According to V.K. Chaturvedi, former Chairman of the Nuclear Power Corporation, the company has never needed to import any U.S. item for balance-of-plant operations in its plants. According to him, some U.S.-made testing equipment for the reactor part could be useful. But such items are excluded. Interestingly, even in this inconsequential `policy change', the upcoming Koodankulam plant, though it is under safeguards, has been excluded. In fact, if at all any Indian nuclear plant requires equipment for balance-of-plant, it would be the under-construction Koodankulam plant. But, viewing the development positively, the positive policy shift of exporting items controlled for proliferation reasons to safeguarded facilities should be carried further by the Indian negotiators as neither the NSG nor U.S. laws prevent the export of the other 103 items as well.

But there has been a disconcerting development even as the nuclear changes were being clarified.

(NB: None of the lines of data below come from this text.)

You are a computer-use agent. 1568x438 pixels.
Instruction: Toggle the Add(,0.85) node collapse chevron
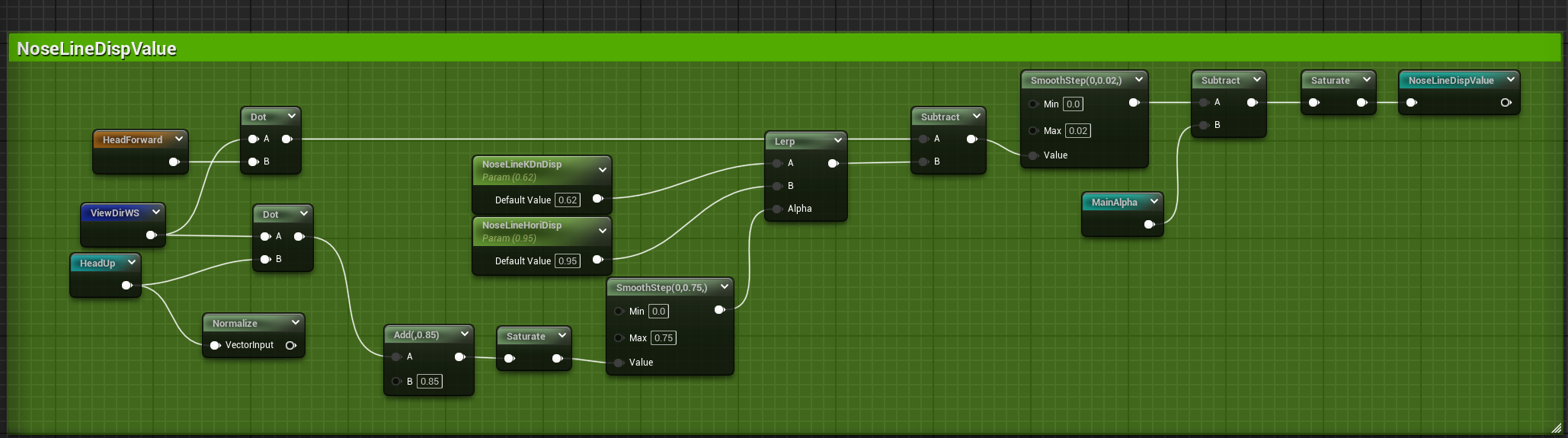pos(464,334)
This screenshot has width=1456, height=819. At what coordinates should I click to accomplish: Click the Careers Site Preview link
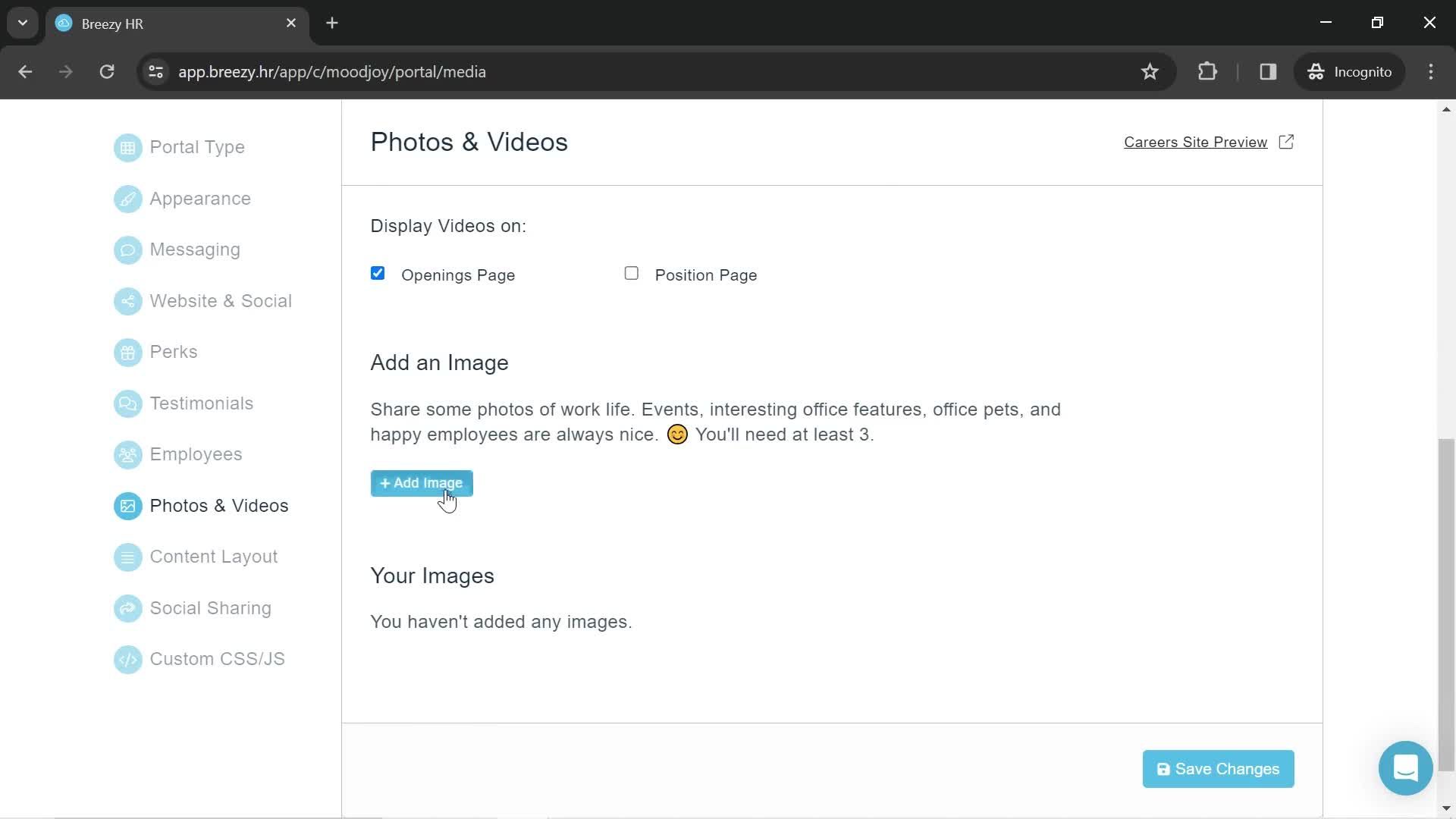pyautogui.click(x=1208, y=141)
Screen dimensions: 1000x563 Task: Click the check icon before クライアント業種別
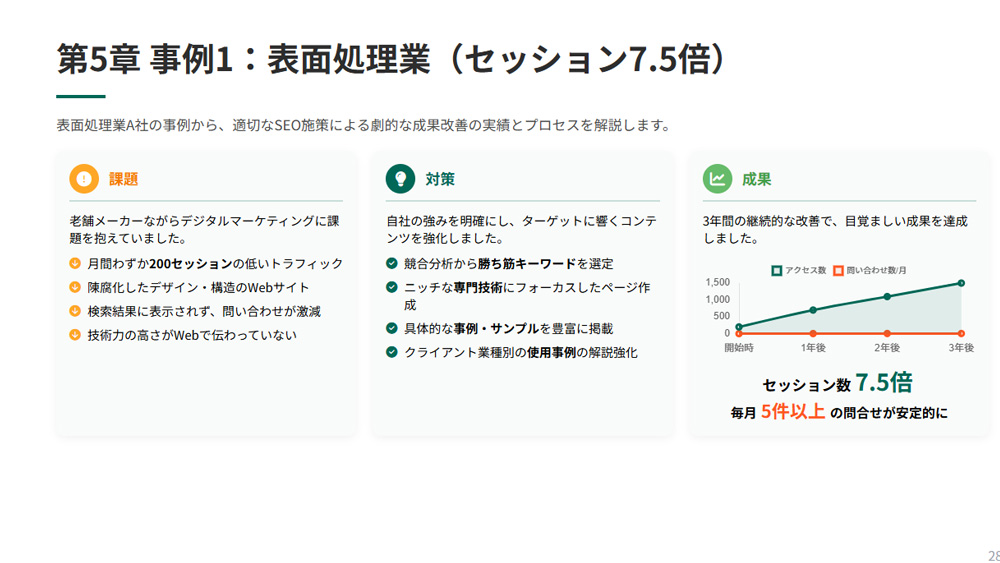(392, 352)
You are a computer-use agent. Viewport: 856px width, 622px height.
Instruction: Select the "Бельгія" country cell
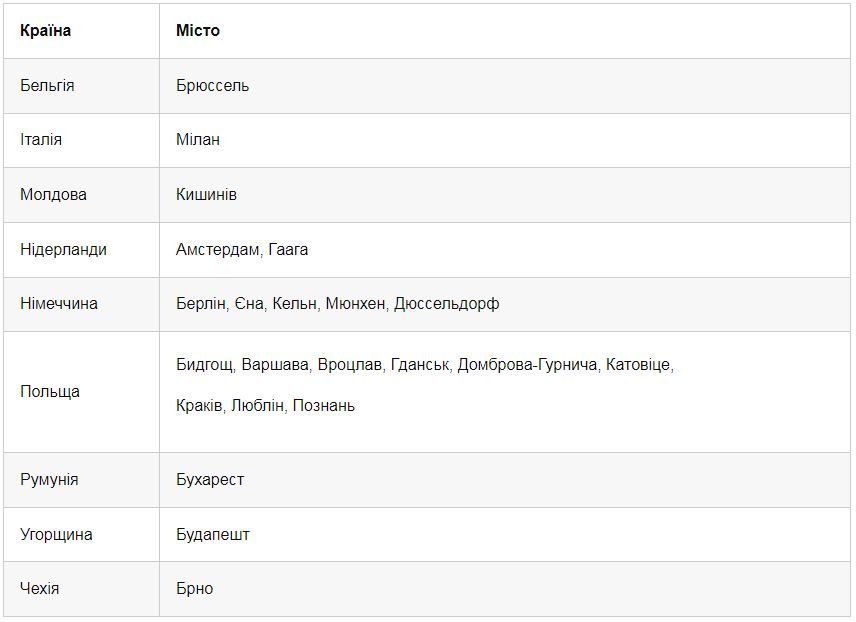point(47,86)
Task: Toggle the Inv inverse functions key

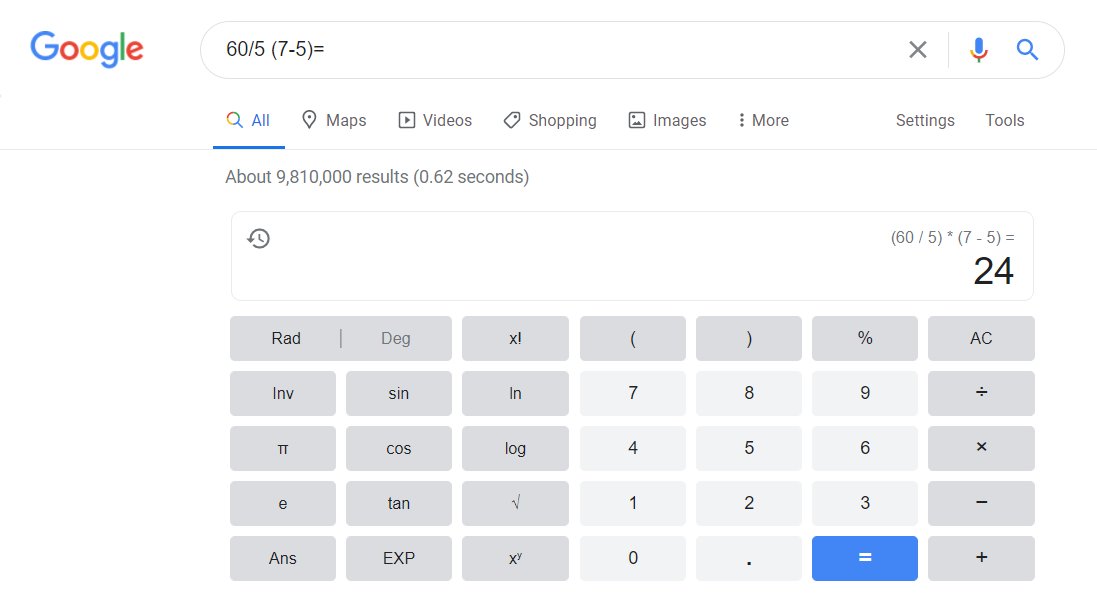Action: click(x=283, y=393)
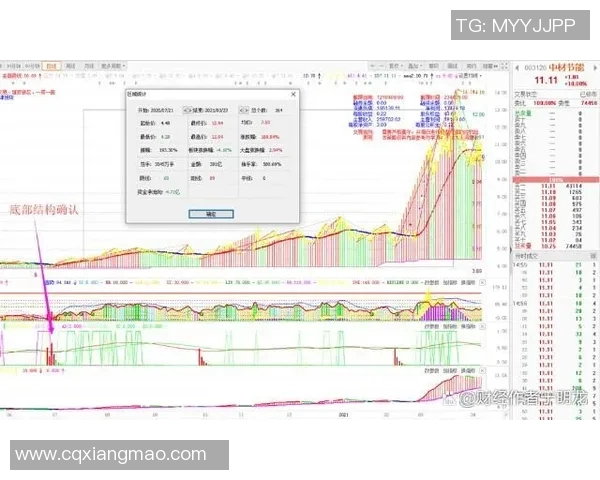Close the 区间统计 dialog with X
The height and width of the screenshot is (480, 600).
pyautogui.click(x=292, y=93)
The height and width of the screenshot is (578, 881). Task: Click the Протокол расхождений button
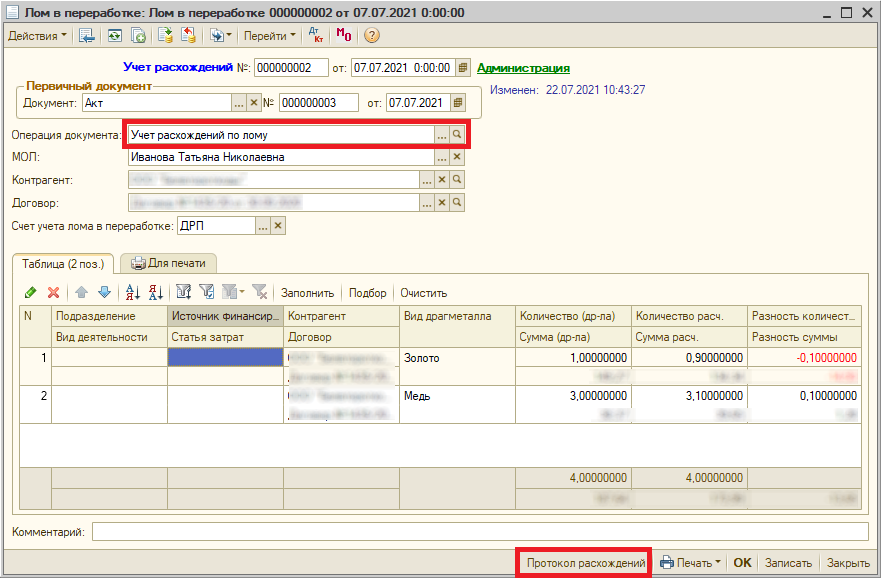[585, 563]
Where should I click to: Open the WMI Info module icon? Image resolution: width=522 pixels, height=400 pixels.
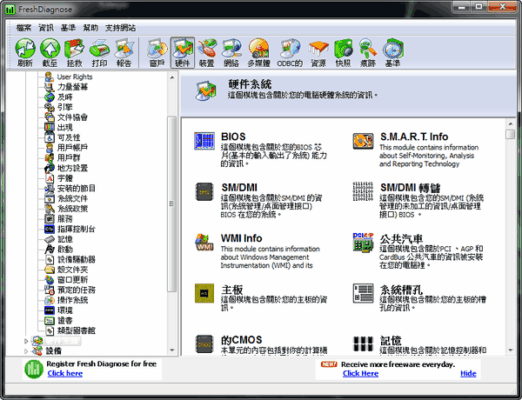tap(204, 242)
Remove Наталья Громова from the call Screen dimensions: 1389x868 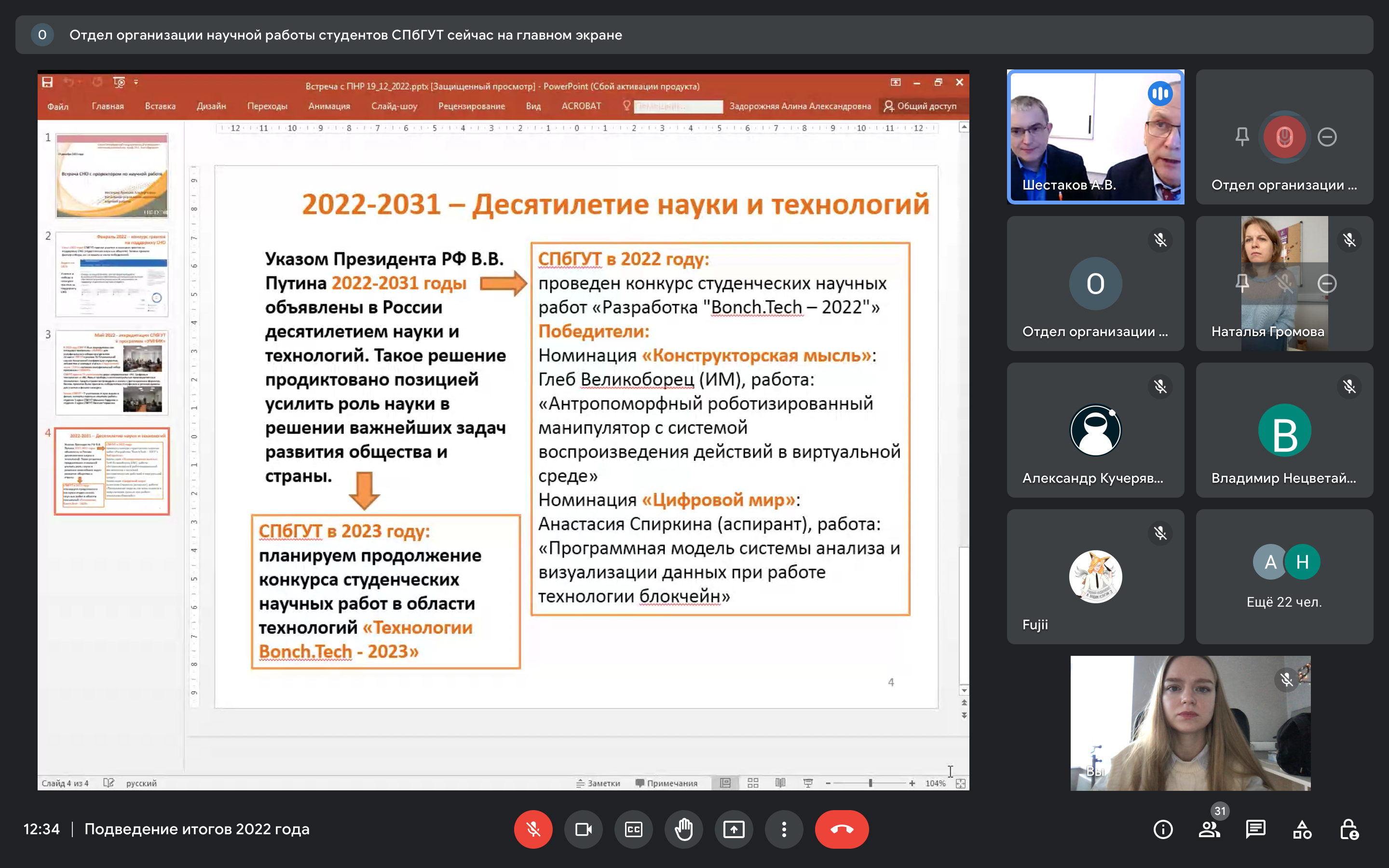click(x=1326, y=283)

On September 29, the U.S. Department of State identified 14 entities for having engaged in the transfer of equipment and technology related to weapons of mass destruction. Consequently, sanctions have been imposed on them pursuant to the Iran Proliferation Act, 2000. The entities include two former chairmen of the NPC, C.M. Surender and Y.S.R. Prasad. Whether this development has any implications for U.S. policies regarding exports to Indian nuclear activities, remains to be seen.

Reverting to space cooperation, the more important issue with regard to the export of U.S. satellites, subsystems and components does not seem to have been addressed at all. These items are part of the U.S. Munitions List (USML) of the International Trade in Arms Regulation Act (ITAR) and the State Department controls their exports. With U.S.-made satellite systems dominating the satellite market, this has prevented ISRO from entering the launch services market despite low launch costs. For a launch aboard ISRO's launch vehicles, the customer would require a licence to re-export the satellite, which is usually denied. This policy (of treating satellite systems as munitions) has also prevented interested companies like Boeing from partnering ISRO to fabricate satellites. Boeing required a licence even to discuss with ISRO and exchange data (Frontline, July 30). Some discussions have taken place and Boeing is interested in some of ISRO's satellite structures for mounting its payloads. More concrete policy measures, than the above insignificant ones, are necessary if such collaborative ventures have to succeed.